Source : commission des finances du Sénat, d'après les réponses au questionnaire budgétaire

III. LES ÉQUIPEMENTS : UNE ANNÉE MARQUÉE PAR LA POURSUITE DES GRANDS PROGRAMMES, MAIS DES ENJEUX DE RECOMPLÈTEMENT QUI DEMEURENT PRÉGNANTS

A. LA LOI DE PROGRAMMATION MILITAIRE A ENTRAÎNÉ LE DÉCALAGE DE PLUSIEURS PROGRAMMES D'ARMEMENTS STRUCTURANTS

La LPM 2024-2030 s'inscrit dans la continuité de la précédente LPM, qui avait été adossée à une programmation visant à poser les jalons permettant d'atteindre « l'Ambition 2030 ».

Cette ambition définit les contrats opérationnels, et les formats des armées à l'horizon 2030, en posant des jalons intermédiaires en 2021 et en 2025 sur chaque segment capacitaire. Pour autant, la programmation proposée pour 2024-2030 prévoit le décalage de ces cibles à l'horizon 2035 sur certains segments pourtant majeurs concernant les trois forces. Sont notamment concernés le programme Scorpion de renouvellement des capacités de combat de l'armée de Terre, le programme « Frégates de défense et d'intervention » de la Marine ainsi que le programme Rafale de l'armée de l'Air et de l'Espace.

D'après les responsables du ministère des armées auditionnés par le rapporteur, ce choix se justifierait notamment par un souci de faire primer la « cohérence » sur la masse.

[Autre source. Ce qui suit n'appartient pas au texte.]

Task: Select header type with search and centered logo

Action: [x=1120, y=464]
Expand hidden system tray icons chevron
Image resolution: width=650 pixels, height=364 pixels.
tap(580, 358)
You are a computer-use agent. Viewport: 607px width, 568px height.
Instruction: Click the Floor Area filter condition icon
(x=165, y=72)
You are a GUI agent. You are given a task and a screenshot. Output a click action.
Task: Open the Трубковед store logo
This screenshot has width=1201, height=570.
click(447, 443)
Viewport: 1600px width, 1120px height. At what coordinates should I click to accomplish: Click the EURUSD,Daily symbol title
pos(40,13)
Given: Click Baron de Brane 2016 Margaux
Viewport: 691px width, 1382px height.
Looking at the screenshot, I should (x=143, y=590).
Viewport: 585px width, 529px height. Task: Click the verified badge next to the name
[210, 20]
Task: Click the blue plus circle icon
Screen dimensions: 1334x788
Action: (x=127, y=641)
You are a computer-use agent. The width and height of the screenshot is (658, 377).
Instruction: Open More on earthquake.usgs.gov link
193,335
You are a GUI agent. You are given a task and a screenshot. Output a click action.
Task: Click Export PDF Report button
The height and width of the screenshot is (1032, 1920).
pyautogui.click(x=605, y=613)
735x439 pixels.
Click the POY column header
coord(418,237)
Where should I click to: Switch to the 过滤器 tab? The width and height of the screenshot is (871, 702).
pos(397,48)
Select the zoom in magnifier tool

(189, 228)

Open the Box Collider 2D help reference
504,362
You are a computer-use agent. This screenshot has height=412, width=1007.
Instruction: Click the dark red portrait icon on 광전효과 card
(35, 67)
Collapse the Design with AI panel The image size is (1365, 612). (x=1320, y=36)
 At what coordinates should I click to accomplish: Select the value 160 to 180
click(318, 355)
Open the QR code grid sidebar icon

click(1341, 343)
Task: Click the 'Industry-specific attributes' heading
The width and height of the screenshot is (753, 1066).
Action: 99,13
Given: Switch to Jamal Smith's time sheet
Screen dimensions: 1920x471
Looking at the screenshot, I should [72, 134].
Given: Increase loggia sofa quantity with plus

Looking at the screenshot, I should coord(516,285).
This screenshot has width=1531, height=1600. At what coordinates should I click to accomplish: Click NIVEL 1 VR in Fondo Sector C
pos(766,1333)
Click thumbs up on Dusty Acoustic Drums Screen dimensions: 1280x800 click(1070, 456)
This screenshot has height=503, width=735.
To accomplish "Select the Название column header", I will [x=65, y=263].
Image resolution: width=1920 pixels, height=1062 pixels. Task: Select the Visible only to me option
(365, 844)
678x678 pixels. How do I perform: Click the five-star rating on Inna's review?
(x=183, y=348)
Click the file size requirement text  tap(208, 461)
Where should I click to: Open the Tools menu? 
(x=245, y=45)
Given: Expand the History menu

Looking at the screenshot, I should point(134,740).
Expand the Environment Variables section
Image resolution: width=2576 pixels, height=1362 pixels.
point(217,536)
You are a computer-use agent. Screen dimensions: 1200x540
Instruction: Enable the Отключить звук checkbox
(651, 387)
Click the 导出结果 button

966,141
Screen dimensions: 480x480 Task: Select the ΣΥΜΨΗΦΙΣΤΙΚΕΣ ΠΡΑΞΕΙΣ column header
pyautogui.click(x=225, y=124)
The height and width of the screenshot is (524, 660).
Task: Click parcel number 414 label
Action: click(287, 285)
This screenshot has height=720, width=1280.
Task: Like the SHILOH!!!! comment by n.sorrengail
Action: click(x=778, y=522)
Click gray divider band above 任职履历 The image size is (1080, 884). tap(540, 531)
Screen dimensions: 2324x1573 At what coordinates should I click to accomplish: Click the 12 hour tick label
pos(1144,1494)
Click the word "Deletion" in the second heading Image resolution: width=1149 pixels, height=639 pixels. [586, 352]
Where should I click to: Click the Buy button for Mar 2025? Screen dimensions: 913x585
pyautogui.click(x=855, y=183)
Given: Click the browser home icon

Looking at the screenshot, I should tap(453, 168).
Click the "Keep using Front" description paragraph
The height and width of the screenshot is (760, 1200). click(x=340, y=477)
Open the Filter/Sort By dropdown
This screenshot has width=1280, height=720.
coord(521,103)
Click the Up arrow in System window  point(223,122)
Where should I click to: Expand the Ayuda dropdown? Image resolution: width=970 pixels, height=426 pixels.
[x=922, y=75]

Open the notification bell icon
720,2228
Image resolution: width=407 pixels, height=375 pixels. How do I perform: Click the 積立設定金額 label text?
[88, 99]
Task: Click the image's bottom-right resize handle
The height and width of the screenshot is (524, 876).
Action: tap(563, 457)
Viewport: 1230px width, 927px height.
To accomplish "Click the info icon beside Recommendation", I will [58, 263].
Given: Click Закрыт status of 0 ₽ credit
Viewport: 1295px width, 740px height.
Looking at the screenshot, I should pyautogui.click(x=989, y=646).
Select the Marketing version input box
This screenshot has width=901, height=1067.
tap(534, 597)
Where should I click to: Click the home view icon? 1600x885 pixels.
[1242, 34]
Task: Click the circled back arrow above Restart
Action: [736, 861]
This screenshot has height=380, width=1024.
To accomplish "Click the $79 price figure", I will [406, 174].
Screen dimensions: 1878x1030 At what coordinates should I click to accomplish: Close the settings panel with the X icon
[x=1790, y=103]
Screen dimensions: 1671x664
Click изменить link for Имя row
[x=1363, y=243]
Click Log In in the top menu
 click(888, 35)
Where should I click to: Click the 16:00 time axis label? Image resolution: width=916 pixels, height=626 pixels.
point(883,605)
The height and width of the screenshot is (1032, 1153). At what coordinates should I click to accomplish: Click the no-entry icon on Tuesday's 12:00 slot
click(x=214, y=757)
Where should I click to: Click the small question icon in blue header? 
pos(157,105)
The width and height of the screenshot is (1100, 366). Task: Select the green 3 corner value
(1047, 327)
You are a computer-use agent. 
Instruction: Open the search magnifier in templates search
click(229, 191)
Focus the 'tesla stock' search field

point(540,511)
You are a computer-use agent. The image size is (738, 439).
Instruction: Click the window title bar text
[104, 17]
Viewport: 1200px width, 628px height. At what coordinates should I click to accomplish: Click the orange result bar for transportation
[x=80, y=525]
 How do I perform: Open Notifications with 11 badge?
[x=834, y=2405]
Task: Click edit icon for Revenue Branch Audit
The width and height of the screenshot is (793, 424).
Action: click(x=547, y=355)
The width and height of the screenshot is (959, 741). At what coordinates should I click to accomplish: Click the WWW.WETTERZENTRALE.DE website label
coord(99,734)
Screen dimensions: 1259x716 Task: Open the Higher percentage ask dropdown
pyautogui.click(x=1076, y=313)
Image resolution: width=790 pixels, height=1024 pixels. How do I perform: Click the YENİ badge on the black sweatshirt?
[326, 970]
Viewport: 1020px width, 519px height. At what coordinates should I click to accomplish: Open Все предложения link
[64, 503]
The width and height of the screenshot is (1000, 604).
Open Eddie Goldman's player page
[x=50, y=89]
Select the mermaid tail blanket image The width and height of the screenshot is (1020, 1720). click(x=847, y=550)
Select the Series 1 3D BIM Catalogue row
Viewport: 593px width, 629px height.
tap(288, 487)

En d'autres termes, la programmation proposée permettrait de s'assurer que chaque capacité soit pleinement opérationnelle en termes de soutien, de maintien en condition opérationnelle, de munitions et de formation des effectifs appelés à l'utiliser, quitte à retarder certaines livraisons et décaler l'atteinte des cibles prévues.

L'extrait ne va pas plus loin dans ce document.